For a garden/nature blogger, the change of seasons is a subject that’s close to my heart. In my part of the world, these grass blooms signify the end of summer and the start of the much-welcome cooler weather. By the end of September and sometimes mid-September, one sees the pictures of the blooms on the front pages of most of our newspapers. Surely everyone must be waiting for a visual ‘sign’! Despite knowing that the weather gods will surely be kinder, the ‘sign’ is a reassurance that respite cometh!

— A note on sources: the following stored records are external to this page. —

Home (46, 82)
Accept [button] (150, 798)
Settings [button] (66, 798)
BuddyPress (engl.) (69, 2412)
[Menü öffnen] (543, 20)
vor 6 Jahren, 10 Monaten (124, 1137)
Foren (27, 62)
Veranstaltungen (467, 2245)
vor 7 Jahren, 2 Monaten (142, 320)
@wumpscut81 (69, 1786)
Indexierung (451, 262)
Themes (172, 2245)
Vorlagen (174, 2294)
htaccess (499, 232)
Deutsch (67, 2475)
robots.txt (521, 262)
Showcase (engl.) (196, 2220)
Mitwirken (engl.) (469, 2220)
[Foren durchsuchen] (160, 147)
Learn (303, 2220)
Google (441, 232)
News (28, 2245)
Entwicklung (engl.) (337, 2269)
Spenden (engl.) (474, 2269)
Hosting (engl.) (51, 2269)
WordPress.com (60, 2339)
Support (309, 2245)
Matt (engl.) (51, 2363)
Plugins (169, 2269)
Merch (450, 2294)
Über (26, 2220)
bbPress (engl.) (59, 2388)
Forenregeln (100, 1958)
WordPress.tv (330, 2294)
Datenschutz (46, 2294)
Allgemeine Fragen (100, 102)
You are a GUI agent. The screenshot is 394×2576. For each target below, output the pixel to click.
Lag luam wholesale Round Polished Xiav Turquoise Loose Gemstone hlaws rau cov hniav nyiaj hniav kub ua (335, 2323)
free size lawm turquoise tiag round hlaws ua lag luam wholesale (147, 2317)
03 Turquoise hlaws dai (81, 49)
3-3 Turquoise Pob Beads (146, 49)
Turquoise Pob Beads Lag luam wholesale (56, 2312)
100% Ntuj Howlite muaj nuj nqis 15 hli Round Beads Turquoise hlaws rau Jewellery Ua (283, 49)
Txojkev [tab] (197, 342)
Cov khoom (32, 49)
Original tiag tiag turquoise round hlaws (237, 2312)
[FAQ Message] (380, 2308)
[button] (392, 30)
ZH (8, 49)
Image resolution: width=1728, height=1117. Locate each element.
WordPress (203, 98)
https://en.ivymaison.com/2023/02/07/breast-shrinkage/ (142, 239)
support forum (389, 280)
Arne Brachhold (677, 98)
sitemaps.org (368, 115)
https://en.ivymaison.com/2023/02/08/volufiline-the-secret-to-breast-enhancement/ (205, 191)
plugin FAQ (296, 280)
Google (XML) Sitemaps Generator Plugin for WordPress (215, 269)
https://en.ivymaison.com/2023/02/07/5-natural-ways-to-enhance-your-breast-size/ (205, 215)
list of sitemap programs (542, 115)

Kohua ( Saccharum spontaneum) as the grass is known is Assam, is a perennial grass, growing up to three metres in height with spreading rhizomatous roots. The grass quickly colonises exposed silt plains created each year by the retreating monsoon floods. In the hilly areas (where this picture was taken) the plant grows on the edge of streams on rocky banks. As I took the picture from the train it was raining and they were bent with all the weight of moisture.The blooms look beautiful especially where large areas are covered by this plant. The uses of this plant are that the reeds are made into mats, screens, and thatch roofs.
We are still getting a bit of rain and I’ve been spared the task of watering my plants twice a day! I’m happy with the rain water I’ve collected and stored this year. During the dry and dusty winter months, guess whose plants will look lush and green, and h-a-p-p-y?!!